Fra le altre cose, l’Italicum, come il Porcellum prima di lui, non si curava della rappresentanza. Attribuendo un cospicuo premio in seggi mirava all’elezione del governo che avrebbe goduto di una maggioranza artificiale in Parlamento, costretta a sostenerlo. Coloro che deprecano quello che chiamano “il ritorno della proporzionale” sbagliano due volte. Primo, perché la legge Rosato è molto meno proporzionale del Porcellum e dell’Italicum. Secondo, perché non hanno mai voluto un sistema elettorale maggioritario, ma sono nostalgici di un premio di maggioranza che avrebbe distorto la proporzionalità proprio a scapito della rappresentanza, senza garantire nessuna, qualunque ne sia il significato, governabilità. L’equazione “meno rappresentanza più governabilità” (o viceversa) è sostanzialmente fallace.
Memorabilmente (ma anche no), l’allora Ministro delle Riforme istituzionali Maria Elena Boschi difese i capilista bloccati previsti dall’Italicum affermando che sarebbero stati i “rappresentanti di collegio”. In seguito, sostenne lei,e affermarono molti parlamentari del PD, che si era (pre-)occupata di Banca Etruria poiché così si fa se si vuole rappresentare il “proprio” territorio. Adesso sembra che l’aretina Boschi, caso emblematico, sarà candidata in Trentino.
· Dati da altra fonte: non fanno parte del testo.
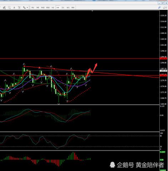This screenshot has height=171, width=168.
Task: Select the H1 timeframe button
Action: [53, 7]
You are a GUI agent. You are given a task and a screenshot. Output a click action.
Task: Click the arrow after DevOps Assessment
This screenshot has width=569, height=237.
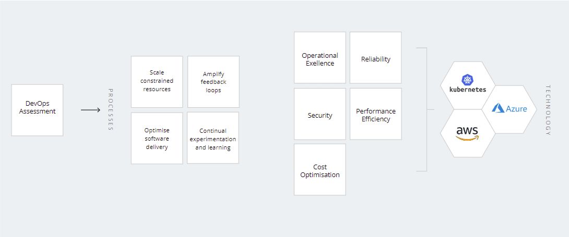90,110
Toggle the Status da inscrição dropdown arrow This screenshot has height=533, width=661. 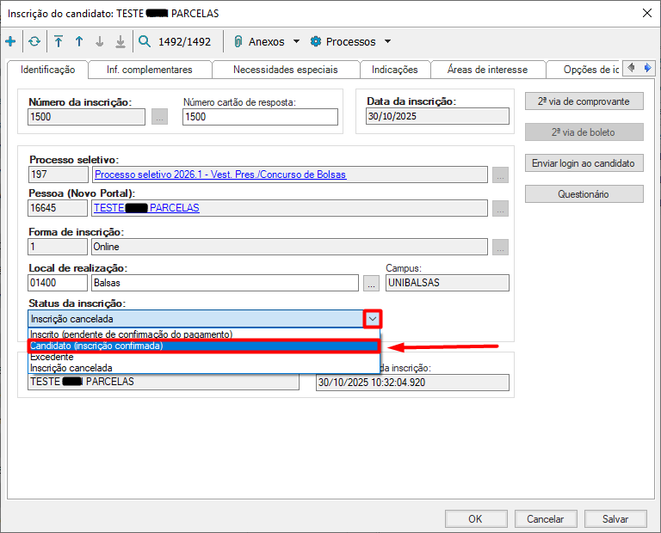click(x=372, y=319)
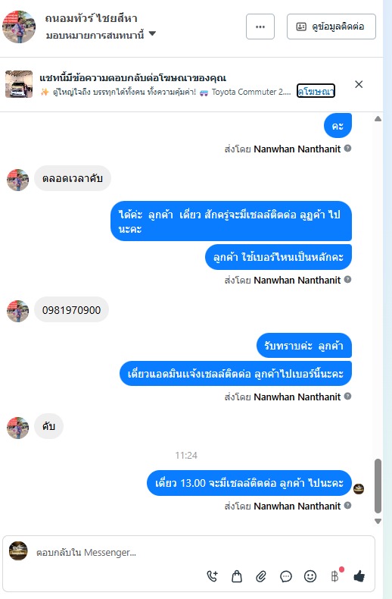The image size is (392, 599).
Task: Open saved replies speech bubble icon
Action: coord(285,576)
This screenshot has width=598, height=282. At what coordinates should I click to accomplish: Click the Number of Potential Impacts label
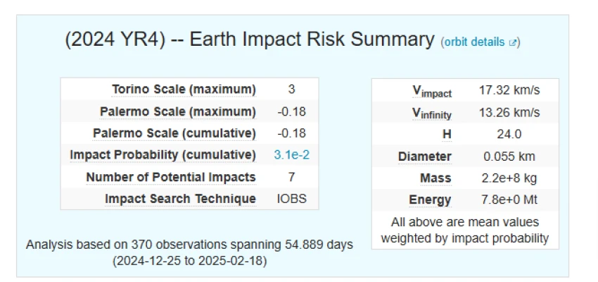pos(171,177)
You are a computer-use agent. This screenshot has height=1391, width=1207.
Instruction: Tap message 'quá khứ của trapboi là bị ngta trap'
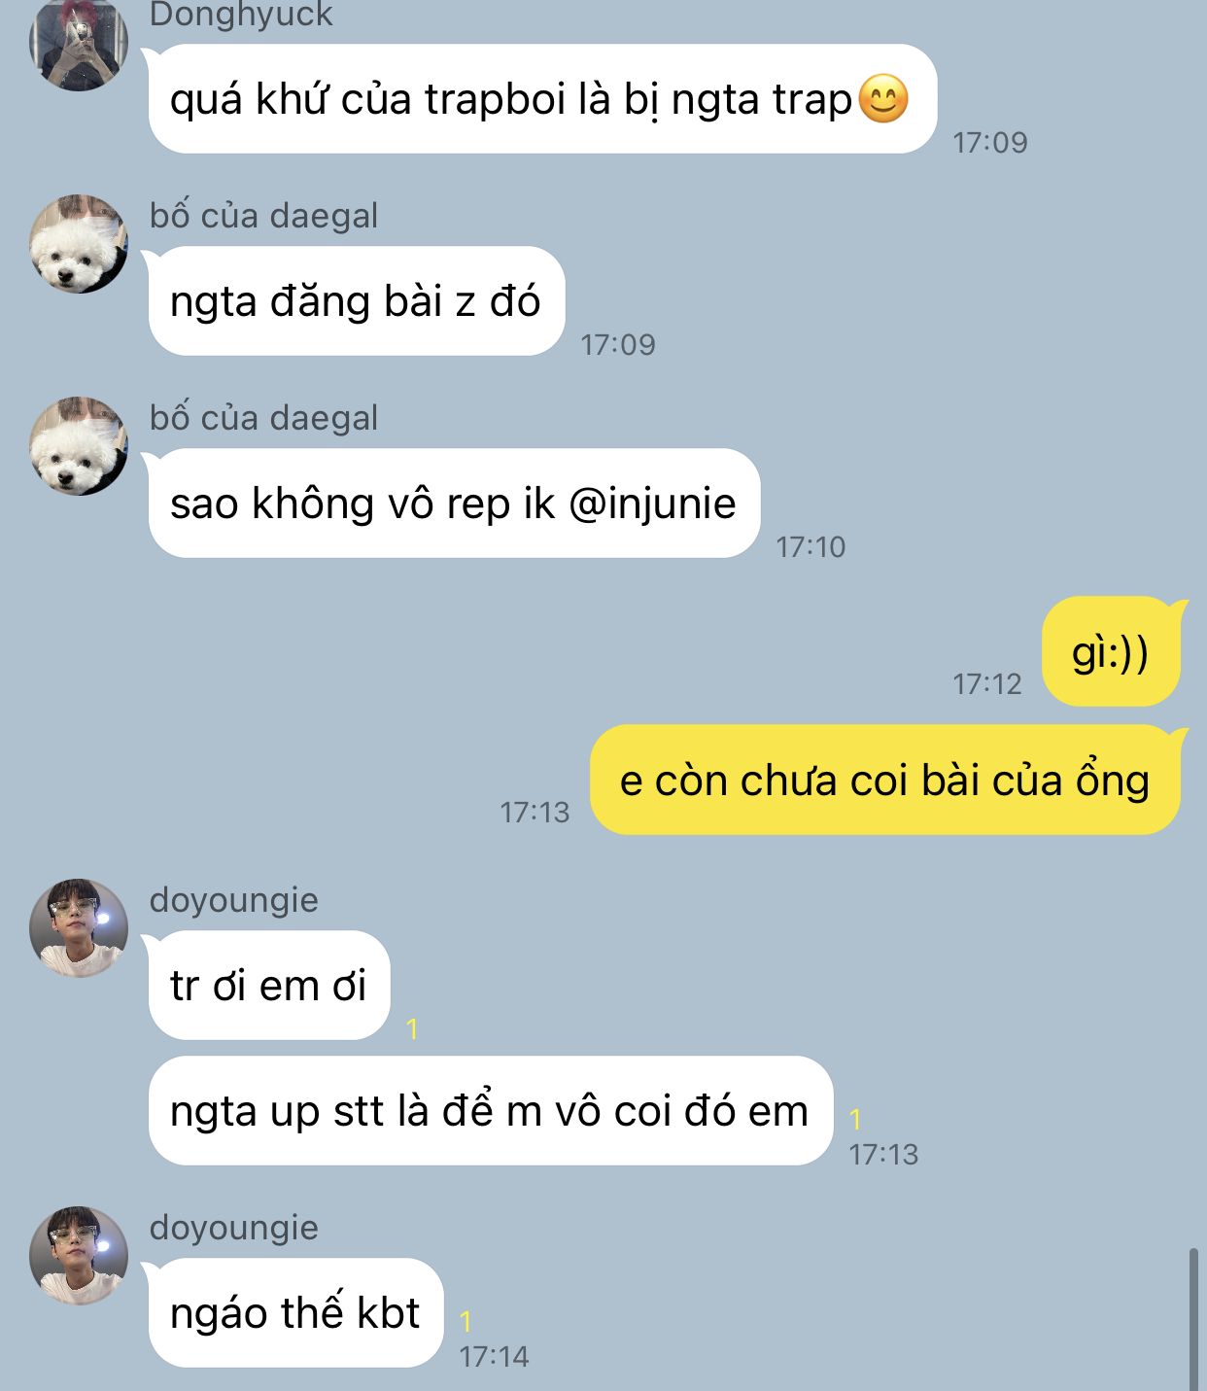(x=542, y=99)
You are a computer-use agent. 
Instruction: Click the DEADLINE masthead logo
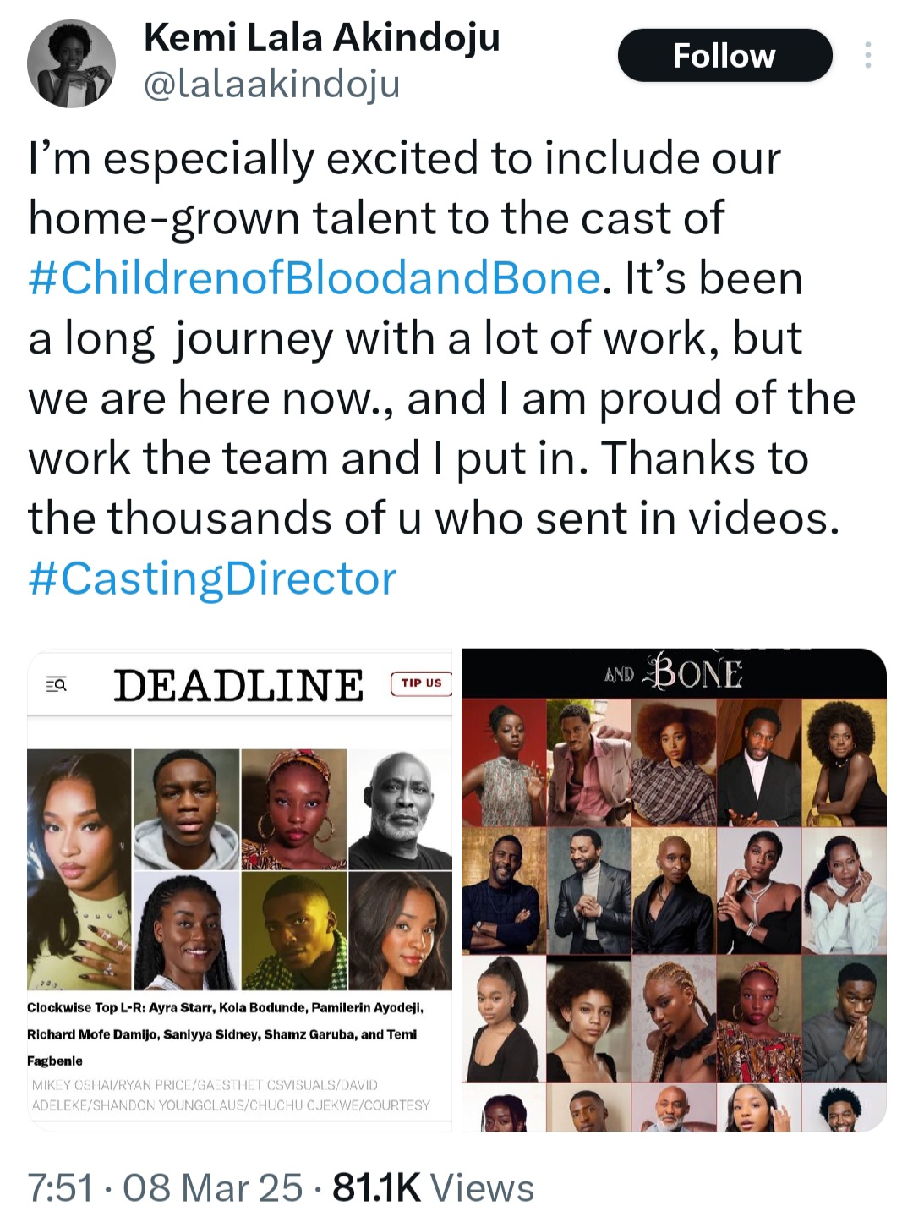(x=241, y=683)
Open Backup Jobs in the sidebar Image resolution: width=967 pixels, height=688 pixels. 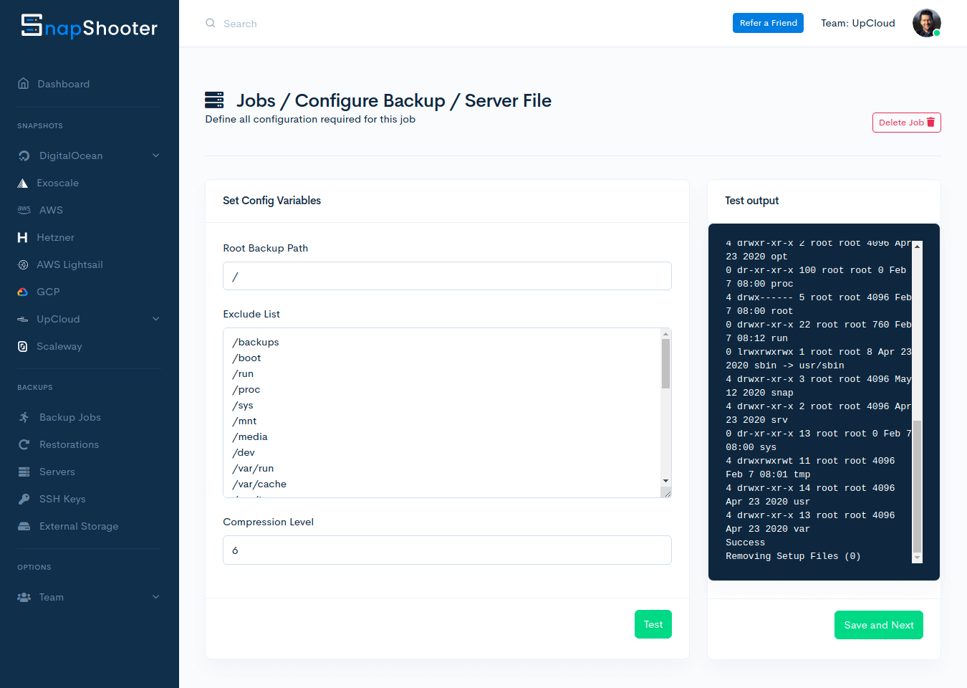click(x=69, y=417)
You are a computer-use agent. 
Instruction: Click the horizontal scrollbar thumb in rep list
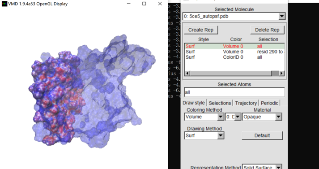point(275,73)
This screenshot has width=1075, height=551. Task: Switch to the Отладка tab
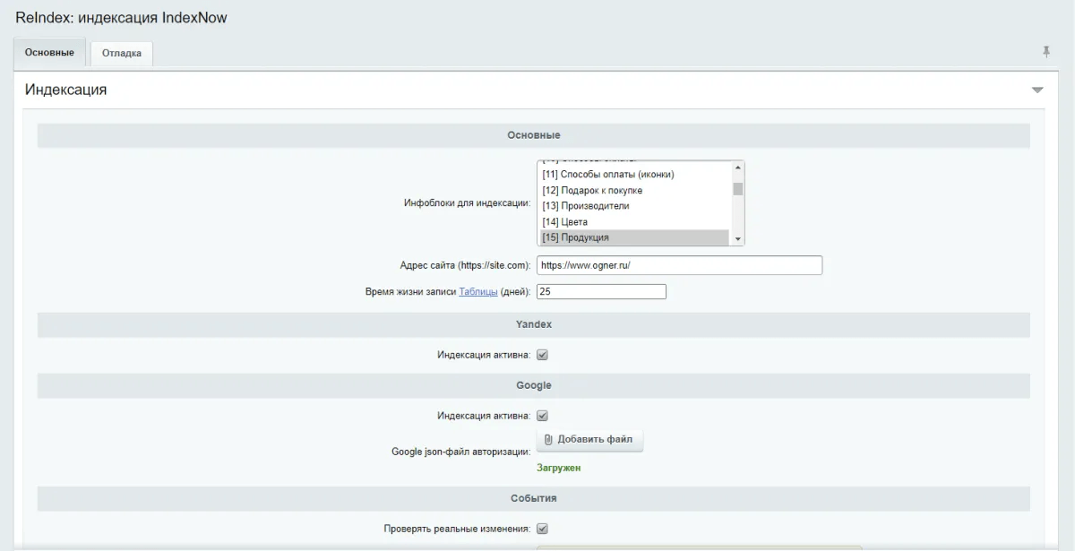pos(122,53)
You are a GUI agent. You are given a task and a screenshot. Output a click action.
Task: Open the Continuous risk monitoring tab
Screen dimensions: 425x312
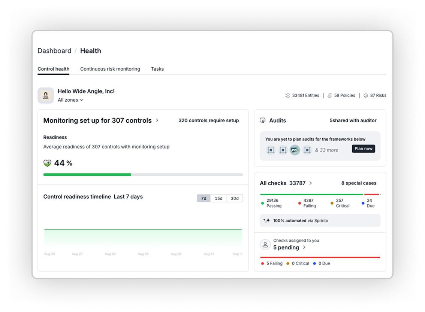pyautogui.click(x=110, y=69)
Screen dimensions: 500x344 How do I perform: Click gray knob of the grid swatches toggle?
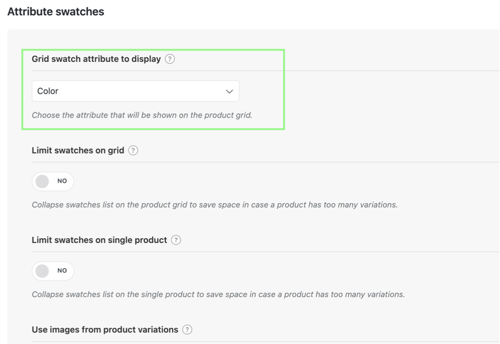42,181
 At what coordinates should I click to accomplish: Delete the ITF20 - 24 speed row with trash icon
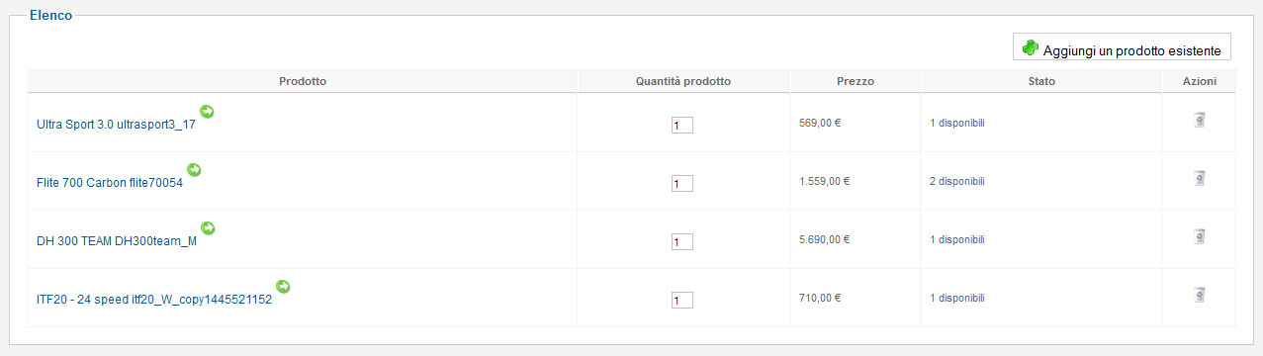click(x=1199, y=295)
Da questo momento in poi suggerirei a chi segue il turbinio delle candidature di offrire due informazioni: prima, i collegi (uninominale e proporzionale) nei quali si presentano candidati e candidate e il comune della loro residenza. Sicuramente, invece di dilettarsi con la previsione di future maggioranze di governo, che, ovviamente, dovranno ricevere il voto di fiducia dal Parlamento, sarebbe più opportuno chiedersi come potrà un Parlamento di nominati e paracadutati “scegliere bene un governo” e offrire rappresentanza a un elettorato comprensibilmente insoddisfatto e inquieto (sono due eufemismi).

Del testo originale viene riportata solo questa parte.